* Bankia H1 net profit 200 mln euros vs forecast 246 mln
* Sabadell, Bankinter report profit rises
* Sabadell sets aside further 321 mln euros in provisions (Repeats without changes to additional subscribers)
By Sarah White
MADRID, July 25 (Reuters) - A trio of Spanish banks, including bailed out lender Bankia, posted big jumps in first-half profits as trading gains and lower writedowns on property assets helped a partial recovery from their torrid time last year.
Spanish bank profits were gutted last year by massive losses on soured real estate assets and a deep recession is still hurting firms as more borrowers struggle to keep up with loan payments. Bankia posted a 19.2 billion euro loss last year, the biggest of any bank globally.

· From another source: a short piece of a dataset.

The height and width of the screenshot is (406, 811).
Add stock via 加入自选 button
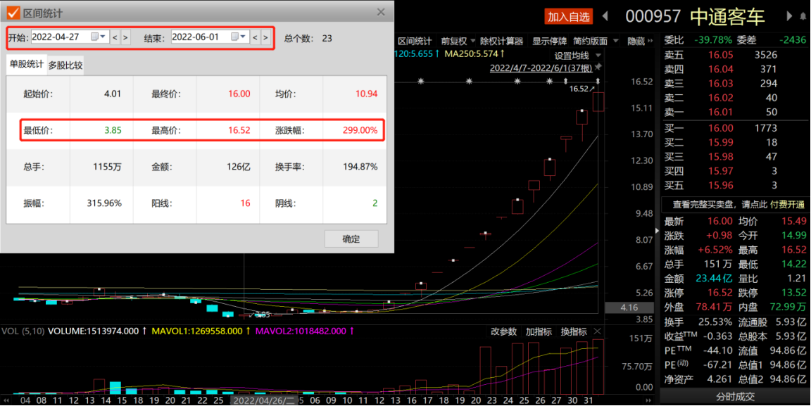coord(569,17)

It bounced back with a 200 million euro profit for the first half of this year. It had been expected to post a 246 million euro net profit, according to a Reuters poll of four analysts.
The lender said net interest income, or the difference between income from loans and interest paid on deposits, was 1.1 billion euros, down 36 percent on the first half of 2012.

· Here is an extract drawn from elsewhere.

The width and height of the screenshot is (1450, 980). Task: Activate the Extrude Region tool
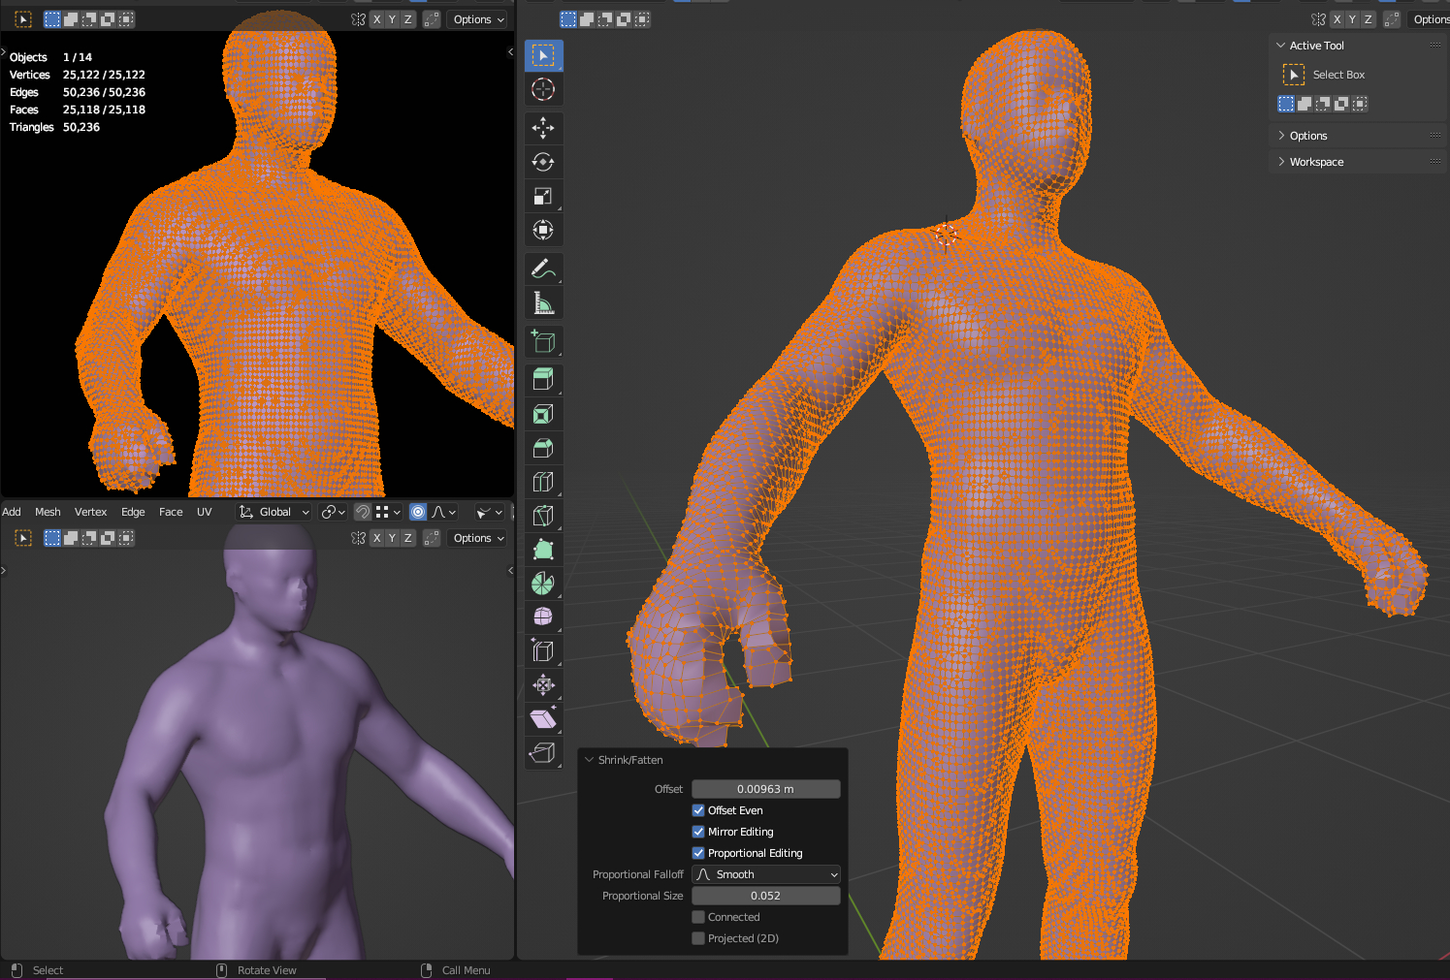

Mid-sized rivals Sabadell and Bankinter also on Thursday reported rises in profit from a year ago.
Sabadell set aside an extra 321 million euros ($425 million) towards provisions related to refinanced loans, some of which it will have to reclassify as non-performing ones, as instructed by the Bank of Spain.
The bank posted a 123-million-euro net profit for the first half of the 2013, beating analyst expectations after big gains from financial transactions, such as trading operations.
The Bank of Spain recently asked lenders to reclassify more of their refinanced loans as non-performing ones.
Bankinter’s net profit in the first half was 102 million euros, sharply up from the same period a year ago when it was hurt by writedowns on rotten property assets.
Spain has been in or close to recession for five years, largely due to a bursting of a decade-long property bubble. It needed a 42 billion euro bailout of its banks last year, with most of the problems among its raft of smaller lenders.